Face aux « islamophobes » se tiendraient donc les « islamo-gauchistes », censés être islamophiles pour diverses raisons (l’islam est « la religion des pauvres », les musulmans sont les victimes d’un « racisme d’État », de discriminations « systémiques », etc.). Mais l’opposition est faussement claire. Il y a en effet de très nombreux citoyens français, de droite et de gauche, qui considèrent que l’islamisme, sous toutes ses formes, constitue une grave menace pour la cohésion nationale et l’exercice de nos libertés. Peuvent-ils être déclarés « islamophobes » ? C’est là, à l’évidence, un abus de langage et une confusion entretenue stratégiquement par les islamistes eux-mêmes, suivis par les gauchistes qui ont pris leur parti. Ces citoyens sont en vérité « islamismophobes », et ils ont d’excellentes raisons de l’être, au vu des massacres commis par les jihadistes, du séparatisme prôné par les salafistes et des stratégies de conquête des Frères musulmans. Mais ils n’ont rien contre l’islam en tant que religion, susceptible d’être critiquée au même titre que toute religion. Quant aux « islamismophiles » d’extrême gauche, ils sont de deux types : il y a d’abord ceux qui, sur les réseaux sociaux, applaudissent les attaques jihadistes, ensuite ceux qui, intellectuels ou acteurs politiques, s’efforcent de justifier le comportement des islamistes en arguant que ces derniers ne font que réagir aux discriminations dont sont victimes les musulmans, c’est-à-dire à l’« islamophobie ».

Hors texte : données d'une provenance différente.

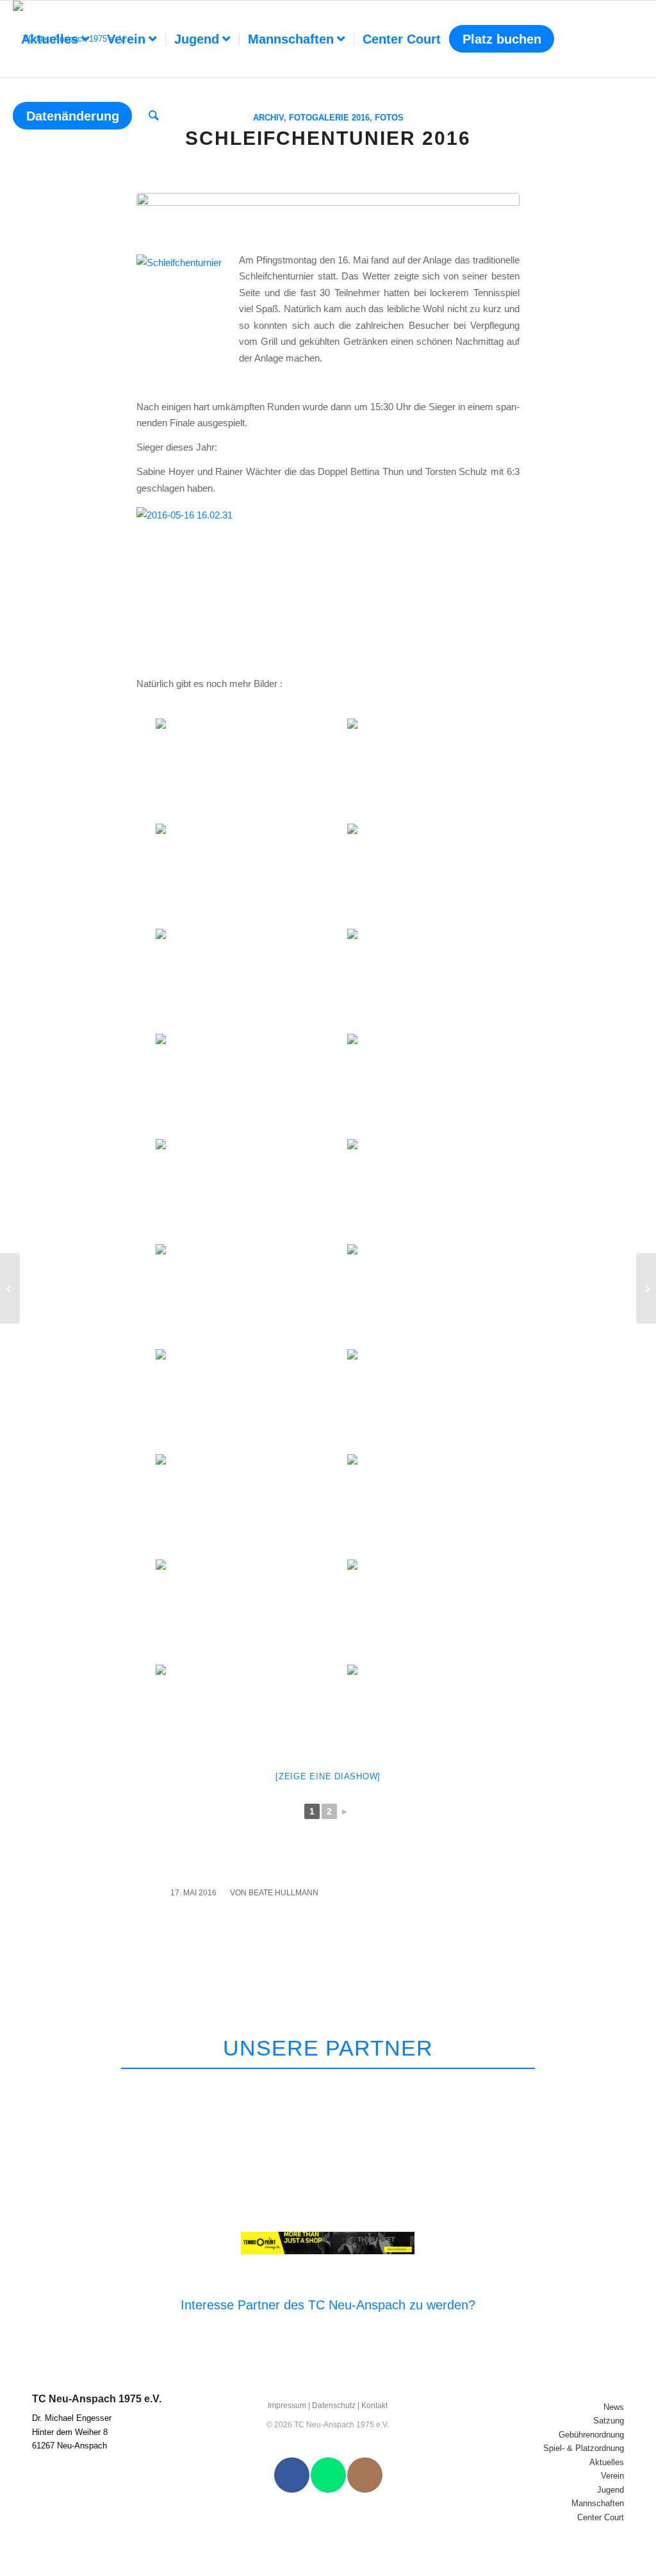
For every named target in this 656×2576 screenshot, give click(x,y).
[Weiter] (622, 2085)
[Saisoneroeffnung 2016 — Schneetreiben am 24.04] (10, 1288)
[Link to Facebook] (291, 2475)
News (613, 2407)
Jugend (610, 2490)
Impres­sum (287, 2405)
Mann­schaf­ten (597, 2503)
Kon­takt (374, 2405)
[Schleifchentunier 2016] (328, 215)
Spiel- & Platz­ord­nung (583, 2448)
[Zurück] (592, 2085)
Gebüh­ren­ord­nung (591, 2434)
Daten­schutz (334, 2405)
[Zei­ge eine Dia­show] (328, 1776)
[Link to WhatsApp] (328, 2475)
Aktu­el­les (606, 2462)
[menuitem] (55, 39)
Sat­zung (608, 2420)
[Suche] (153, 116)
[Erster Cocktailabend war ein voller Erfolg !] (646, 1288)
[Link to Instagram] (364, 2475)
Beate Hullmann (283, 1892)
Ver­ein (612, 2475)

Il est de bonne méthode de revenir au moment de la formation de l’expression « islamo-gauchisme » en langue française. Il se trouve que, sur la question, j’ai joué un rôle, ce qui me permet d’intervenir en tant que témoin direct. C’est à partir de mes enquêtes, au début des années 2000 alors que débutait la seconde Intifada, sur des manifestations dites propalestiniennes où des activistes du Hamas, du Jihad islamique et du Hezbollah côtoyaient des militants gauchistes, notamment ceux de la LCR (devenue en 2009 le NPA), que j’ai commencé à employer l’expression « islamo-gauchisme », forgée par mes soins. Au cours de ces mobilisations, les « Allahou akbar » qui fusaient ne gênaient nullement les militants gauchistes présents, pas plus que les appels à la destruction d’Israël sur l’air de « sionistes = nazis ».

Mauvaise foi

L’expression « islamo-gauchisme » avait sous ma plume une valeur strictement descriptive, désignant une alliance militante de fait entre des milieux islamistes et des milieux d’extrême gauche, au nom de la cause palestinienne, érigée en nouvelle Cause universelle. Elle intervenait dans ce qu’on appelle des « énoncés protocolaires » en logique. J’ai utilisé l’expression dans diverses conférences prononcées en 2002, ainsi que dans des articles portant sur ce que j’ai appelé la « nouvelle judéophobie », fondée sur un antisionisme radical dont l’objectif est l’élimination de l’État juif. Pour ne prendre qu’un exemple, dans mon article synthétique intitulé « L’émergence d’une judéophobie planétaire : islamisme, anti-impérialisme, antisionisme », publié dans la revue Outre-Terre. Revue française de géopolitique (n° 3, janvier-mars 2003, pp. 189-226), j’évoque la « mouvance islamo-gauchiste » en cours de formation (p. 205). J’ai analysé plus longuement le phénomène « islamo-gauchiste » dans mon livre Prêcheurs de haine en 2004, puis dans La Judéophobie des Modernes en 2008.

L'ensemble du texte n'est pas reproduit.